Tentatives suicidaires de l’hystérique : quels enjeux en milieu psychiatrique ?
Suicide attempts among hysterical subjects: What are the challenges in psychiatric wards?
Camille Legrand , Pascal Le Maléfan,
Normandie université, UNIROUEN, PSY-NCA, 76000 Rouen, France
L'Évolution Psychiatrique
Available online 5 July 2016
Résumé
Objectifs
Face
à la fréquence de ses récidives, le passage à l’acte suicidaire chez
l’hystérique pose question, notamment lorsqu’il révèle la difficulté des
équipes soignantes d’un service psychiatrique à le prendre en charge et
à le tolérer. Mal interprétée ou incomprise, la souffrance hystérique
interroge, en effet, des pratiques cliniques qui se fondent aujourd’hui
essentiellement sur des critères strictement comportementaux. Il
conviendrait dès lors de se demander si l’explication actuelle de
l’hystérie fournie par le « Trouble de la Personnalité Histrionique
(TPH) » issu du DSM-IV et reprise partiellement dans le DSM-5 n’a pas
elle-même joué un rôle dans le déclin de sa compréhension. Une histoire
des phénomènes suicidaire et hystérique rappelle l’importance de la
découverte d’un inconscient subjectif – ce dernier permettant de
disculper l’hystérique de l’intention qui lui est pour lors faite de
simuler sa souffrance.
Méthode
Deux
cas sont ici proposés, d’une étude plus large réalisée dans un service
de psychiatrie adulte sur la base d’entretiens. Le choix d’une approche
référée à la psychanalyse vise à questionner les critères de validation
comportementale du DSM-IV – la simple construction terminologique du
« Trouble de la Personnalité Histrionique » posant question sur ses
implications morales et sa redondance étymologique.
Résultats
À
l’issue de notre étude clinique, il a pu être constaté que les
souffrances des sujets suicidaires diagnostiqués « histrioniques »

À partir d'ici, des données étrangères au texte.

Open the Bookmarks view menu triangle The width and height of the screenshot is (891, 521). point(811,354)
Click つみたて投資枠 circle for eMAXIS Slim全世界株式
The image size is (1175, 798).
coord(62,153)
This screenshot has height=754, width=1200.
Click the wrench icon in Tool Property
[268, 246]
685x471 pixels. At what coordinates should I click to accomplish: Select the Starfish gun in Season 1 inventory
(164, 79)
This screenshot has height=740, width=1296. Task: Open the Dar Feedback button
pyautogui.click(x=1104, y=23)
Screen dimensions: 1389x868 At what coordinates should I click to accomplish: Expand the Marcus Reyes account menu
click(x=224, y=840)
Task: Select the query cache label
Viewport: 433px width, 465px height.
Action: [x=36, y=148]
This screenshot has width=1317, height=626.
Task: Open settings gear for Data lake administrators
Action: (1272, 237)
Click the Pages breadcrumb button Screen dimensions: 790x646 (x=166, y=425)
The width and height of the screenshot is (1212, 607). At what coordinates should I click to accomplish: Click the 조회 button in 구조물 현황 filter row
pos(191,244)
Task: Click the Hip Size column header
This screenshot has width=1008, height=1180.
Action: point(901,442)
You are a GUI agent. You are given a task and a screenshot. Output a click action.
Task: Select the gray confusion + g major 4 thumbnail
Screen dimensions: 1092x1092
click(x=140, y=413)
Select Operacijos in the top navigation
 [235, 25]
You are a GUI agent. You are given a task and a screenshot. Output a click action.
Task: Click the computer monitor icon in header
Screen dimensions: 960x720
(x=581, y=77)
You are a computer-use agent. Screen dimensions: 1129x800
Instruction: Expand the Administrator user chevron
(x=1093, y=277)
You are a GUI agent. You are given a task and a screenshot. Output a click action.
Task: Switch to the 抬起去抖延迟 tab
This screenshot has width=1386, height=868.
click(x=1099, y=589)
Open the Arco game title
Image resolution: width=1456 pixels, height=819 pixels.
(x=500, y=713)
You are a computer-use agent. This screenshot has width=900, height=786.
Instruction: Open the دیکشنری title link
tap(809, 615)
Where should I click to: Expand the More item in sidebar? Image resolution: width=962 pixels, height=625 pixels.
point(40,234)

étaient bien réelles et que n’étant ni feintes, ni mimées, le diagnostic
de TPH faisait néanmoins porter à ces patients une intention de
ressemblance à la souffrance des autres malades.
Discussion
Les
travaux de Charcot, Freud et Janet se sont inscrits, au-delà de leurs
différences doctrinales, dans une trajectoire clinique différente de
l’acception actuelle du TPH issu d’un DSM majoritairement reconnu.
Conclusions
La
multiplication des cas d’hystérie suicidaire rencontrés en service
psychiatrique ont semblé relever au final d’un abus symptomatique de
diagnostic quant à la caractérisation de souffrances socialement
inadaptées. La plupart des sujets identifiés comme souffrant de ce
trouble ne l’étaient pas nécessairement et ceux qui l’étaient
réellement, achoppèrent dans ce service sur une incompréhension
fondamentale de la souffrance exprimée. Le traitement de l’hystérie
suicidaire à travers une prise en charge psychiatrique nous est dès lors
apparu peu adapté. L’hôpital comme lieu de spectacle et d’indifférence
par excellence à la maladie, encourageait au contraire ces sujets à
surenchérir dans les modes de démonstration de leur mal-être.